> **WRITTEN TASKS**
1. According to the text on Brexit and immigration, what is the new UK immigration regulation that comes into force on January 1st based on?
2. In the records, swap "icon" for "symbol" in the stretch from the line containing "the repository name" through the line containing "will [x=694, y=315].", and return only those lines with everything else unchanged.

> **EXTRACTED TEXT**

If there is one issue that dominated the campaign leading up to the historic 2016 referendum on UK permanence in the EU, it was immigration. “Regaining control of the borders” became the great emblem of the Eurosceptic cause.
The controversial Nigel Farage, then leader of the UKIP party, refused to apologize after presenting a giant poster showing a long queue of refugees crossing the border between Croatia and Slovenia. The politician was accused of adopting “Nazi-style propaganda tactics” to help Brexit win. Next to the billboard was the message: “the EU has failed us all”.
The point is that the Brexiteers began to manipulate a discourse where, in the midst of the era of austerity imposed by the Executive to deal with the global financial crisis of 2008, they accused immigrants of stealing the jobs of the British and collapsing the public health system, demonstrations that were proven not to be true.
It also coincided that in 2015, Germany registered a record 1.1 million refugees from the Middle East, West Africa and South Asia. Many Brits voted for Brexit in the belief that they could reduce immigration from these countries, unaware that the debate was only limited to the European countries of the bloc. They put an end to freedom of movement. Of course, the door worked both ways. The EU citizens will no longer be able to enter the UK freely, but the British will not be able to travel freely through the 27 EU countries either.
After moving to Downing Street, Boris Johnson promised to carry out the biggest immigration reform in the United Kingdom in the last 40 years. And he has kept his promise because, as of January 1st, a new regulation based on the Australian point system, one of the strictest in the world, will come into force.
“We will end the routes for cheap, unskilled labour that have dominated immigration and our labour market in recent decades. From now on, only the brightest and best educated immigrants will come,” says Home Secretary Priti Patel.
Patel, from the hard core of Eurosceptics, is the daughter of immigrants. Her parents, originally from India, arrived in the United Kingdom in the 1960s with absolutely “nothing” and settled in Hertfordshire, England, where they created a successful chain of kiosks. Nevertheless, she is one of the voices in the Cabinet that most fervently defends now a new law that does not give any kind of priority to the community members.

> **DATA SHOWN**
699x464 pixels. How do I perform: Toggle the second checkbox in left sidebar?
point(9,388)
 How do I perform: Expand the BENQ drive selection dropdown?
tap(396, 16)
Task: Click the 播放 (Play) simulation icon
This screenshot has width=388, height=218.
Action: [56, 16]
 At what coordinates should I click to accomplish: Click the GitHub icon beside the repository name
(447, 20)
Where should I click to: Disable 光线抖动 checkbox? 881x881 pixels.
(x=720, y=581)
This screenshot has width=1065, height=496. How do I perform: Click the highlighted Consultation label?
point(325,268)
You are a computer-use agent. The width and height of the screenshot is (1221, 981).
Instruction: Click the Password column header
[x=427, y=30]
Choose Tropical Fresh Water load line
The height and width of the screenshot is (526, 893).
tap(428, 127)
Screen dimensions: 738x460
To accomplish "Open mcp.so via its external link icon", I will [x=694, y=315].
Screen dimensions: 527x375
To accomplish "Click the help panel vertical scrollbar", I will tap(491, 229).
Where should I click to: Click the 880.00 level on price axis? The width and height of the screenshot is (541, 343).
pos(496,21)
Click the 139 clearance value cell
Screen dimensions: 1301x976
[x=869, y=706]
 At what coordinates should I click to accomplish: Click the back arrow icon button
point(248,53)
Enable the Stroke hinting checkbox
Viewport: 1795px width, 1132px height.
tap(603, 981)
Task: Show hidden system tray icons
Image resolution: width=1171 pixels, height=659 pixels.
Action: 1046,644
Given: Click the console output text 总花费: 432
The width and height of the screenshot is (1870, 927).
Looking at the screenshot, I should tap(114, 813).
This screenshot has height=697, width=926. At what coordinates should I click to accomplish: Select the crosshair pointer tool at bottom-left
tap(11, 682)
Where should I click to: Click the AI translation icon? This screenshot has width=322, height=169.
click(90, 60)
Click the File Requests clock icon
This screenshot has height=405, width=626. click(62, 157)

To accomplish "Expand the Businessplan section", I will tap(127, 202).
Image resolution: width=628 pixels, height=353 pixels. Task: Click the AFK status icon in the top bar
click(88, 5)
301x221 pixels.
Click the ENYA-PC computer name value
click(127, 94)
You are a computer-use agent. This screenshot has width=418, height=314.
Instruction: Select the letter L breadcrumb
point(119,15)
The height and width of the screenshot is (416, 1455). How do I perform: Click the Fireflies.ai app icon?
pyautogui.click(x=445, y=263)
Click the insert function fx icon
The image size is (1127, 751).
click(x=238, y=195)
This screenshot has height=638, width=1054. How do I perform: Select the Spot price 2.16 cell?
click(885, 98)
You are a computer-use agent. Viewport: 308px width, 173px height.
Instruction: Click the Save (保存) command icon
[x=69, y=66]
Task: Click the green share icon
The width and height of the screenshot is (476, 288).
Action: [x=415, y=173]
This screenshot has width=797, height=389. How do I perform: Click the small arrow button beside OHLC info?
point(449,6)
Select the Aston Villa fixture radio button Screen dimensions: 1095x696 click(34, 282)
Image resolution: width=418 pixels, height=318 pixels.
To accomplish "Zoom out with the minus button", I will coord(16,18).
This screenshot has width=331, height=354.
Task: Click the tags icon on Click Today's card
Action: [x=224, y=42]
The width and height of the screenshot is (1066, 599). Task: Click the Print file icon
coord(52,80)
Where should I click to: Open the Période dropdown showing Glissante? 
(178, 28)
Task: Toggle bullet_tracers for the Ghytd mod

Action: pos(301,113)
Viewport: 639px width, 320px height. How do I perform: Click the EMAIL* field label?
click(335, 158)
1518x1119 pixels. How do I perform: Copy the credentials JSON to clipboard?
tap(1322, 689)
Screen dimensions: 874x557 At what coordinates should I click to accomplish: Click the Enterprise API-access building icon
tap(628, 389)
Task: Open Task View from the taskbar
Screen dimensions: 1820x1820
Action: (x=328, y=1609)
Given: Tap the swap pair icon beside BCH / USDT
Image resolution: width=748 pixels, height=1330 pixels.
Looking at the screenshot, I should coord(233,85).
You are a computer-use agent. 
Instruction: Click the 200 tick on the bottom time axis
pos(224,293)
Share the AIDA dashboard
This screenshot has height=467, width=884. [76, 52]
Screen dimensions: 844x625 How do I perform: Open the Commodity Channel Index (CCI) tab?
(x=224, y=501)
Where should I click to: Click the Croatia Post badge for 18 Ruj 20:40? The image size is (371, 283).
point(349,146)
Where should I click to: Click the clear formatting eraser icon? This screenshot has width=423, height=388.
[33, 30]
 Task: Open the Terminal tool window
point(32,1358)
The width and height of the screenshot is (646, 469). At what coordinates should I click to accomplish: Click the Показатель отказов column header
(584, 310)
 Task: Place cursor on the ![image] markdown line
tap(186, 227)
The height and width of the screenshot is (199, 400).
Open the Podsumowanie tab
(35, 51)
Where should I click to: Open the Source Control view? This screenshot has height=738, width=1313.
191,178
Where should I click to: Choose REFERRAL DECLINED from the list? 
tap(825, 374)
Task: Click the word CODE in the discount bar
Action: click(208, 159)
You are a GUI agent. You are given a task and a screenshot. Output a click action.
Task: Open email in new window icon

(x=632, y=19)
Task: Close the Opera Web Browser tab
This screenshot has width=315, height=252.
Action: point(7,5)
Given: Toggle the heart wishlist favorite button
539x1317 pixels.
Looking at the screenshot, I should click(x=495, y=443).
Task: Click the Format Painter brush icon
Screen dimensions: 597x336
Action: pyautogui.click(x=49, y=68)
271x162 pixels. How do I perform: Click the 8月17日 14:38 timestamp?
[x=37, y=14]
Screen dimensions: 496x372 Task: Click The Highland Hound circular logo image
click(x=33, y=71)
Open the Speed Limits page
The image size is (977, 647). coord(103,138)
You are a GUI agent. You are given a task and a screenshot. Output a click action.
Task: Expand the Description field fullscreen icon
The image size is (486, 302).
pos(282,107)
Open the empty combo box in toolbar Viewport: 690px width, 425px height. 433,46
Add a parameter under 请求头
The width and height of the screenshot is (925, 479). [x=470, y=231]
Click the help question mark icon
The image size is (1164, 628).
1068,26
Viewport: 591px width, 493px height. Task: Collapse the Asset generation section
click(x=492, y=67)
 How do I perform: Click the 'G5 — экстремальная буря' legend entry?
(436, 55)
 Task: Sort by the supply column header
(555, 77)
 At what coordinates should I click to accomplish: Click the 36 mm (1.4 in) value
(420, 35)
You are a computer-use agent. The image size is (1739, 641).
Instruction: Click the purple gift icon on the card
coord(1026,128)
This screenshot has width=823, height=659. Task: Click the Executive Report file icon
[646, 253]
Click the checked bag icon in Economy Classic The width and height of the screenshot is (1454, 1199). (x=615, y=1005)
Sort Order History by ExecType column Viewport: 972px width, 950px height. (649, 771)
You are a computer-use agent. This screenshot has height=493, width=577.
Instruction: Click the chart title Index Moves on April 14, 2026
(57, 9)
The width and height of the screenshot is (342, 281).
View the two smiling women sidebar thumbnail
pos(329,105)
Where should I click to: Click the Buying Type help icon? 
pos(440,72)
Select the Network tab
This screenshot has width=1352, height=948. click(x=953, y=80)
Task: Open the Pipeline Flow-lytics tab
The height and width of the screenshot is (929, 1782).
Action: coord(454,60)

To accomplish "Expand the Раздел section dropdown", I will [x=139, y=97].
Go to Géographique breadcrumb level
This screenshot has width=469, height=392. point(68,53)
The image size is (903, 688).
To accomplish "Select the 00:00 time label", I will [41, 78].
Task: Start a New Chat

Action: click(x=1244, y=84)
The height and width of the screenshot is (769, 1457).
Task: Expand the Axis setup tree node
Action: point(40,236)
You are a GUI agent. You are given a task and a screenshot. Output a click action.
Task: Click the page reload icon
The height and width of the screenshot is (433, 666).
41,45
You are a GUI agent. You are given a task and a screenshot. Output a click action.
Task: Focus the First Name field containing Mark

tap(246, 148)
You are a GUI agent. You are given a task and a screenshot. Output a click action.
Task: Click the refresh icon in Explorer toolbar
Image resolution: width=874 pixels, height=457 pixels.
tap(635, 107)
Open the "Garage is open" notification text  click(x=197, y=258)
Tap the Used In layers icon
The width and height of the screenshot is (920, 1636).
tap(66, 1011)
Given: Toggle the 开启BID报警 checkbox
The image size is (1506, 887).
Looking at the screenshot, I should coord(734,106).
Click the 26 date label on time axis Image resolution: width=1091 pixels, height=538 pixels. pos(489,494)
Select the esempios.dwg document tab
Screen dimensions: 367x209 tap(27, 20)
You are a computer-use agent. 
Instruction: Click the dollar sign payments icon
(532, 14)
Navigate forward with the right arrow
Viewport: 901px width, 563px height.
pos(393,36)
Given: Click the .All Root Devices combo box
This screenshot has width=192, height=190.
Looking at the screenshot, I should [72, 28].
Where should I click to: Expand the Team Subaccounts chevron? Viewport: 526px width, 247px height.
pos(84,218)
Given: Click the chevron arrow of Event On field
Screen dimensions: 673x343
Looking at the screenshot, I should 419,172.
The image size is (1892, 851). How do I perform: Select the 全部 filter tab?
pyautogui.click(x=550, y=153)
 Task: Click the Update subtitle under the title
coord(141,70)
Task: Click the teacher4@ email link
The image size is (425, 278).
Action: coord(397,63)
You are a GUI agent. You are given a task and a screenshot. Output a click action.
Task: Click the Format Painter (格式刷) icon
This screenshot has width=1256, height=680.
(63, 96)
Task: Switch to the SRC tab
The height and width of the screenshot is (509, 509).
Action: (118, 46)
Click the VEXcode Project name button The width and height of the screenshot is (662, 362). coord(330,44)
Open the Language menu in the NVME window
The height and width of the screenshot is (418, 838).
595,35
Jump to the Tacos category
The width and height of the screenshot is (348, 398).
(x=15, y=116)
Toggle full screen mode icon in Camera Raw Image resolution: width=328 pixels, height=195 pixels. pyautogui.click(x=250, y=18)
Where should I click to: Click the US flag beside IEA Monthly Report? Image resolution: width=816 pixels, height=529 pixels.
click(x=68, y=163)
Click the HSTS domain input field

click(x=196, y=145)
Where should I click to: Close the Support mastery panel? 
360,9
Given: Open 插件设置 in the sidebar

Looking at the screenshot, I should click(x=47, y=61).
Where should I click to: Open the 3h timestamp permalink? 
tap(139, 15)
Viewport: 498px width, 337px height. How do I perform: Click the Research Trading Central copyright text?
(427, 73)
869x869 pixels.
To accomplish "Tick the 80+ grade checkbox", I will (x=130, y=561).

> **RESULTS IN ORDER**
1. The Australian point system.

2.
 At what coordinates should I click to accomplish: Click the GitHub symbol beside the repository name
(447, 20)
Where should I click to: Disable 光线抖动 checkbox? 881x881 pixels.
(x=720, y=581)
This screenshot has width=1065, height=496. How do I perform: Click the highlighted Consultation label?
point(325,268)
You are a computer-use agent. The width and height of the screenshot is (1221, 981).
Instruction: Click the Password column header
[x=427, y=30]
Choose Tropical Fresh Water load line
The height and width of the screenshot is (526, 893).
tap(428, 127)
Screen dimensions: 738x460
To accomplish "Open mcp.so via its external link symbol", I will [x=694, y=315].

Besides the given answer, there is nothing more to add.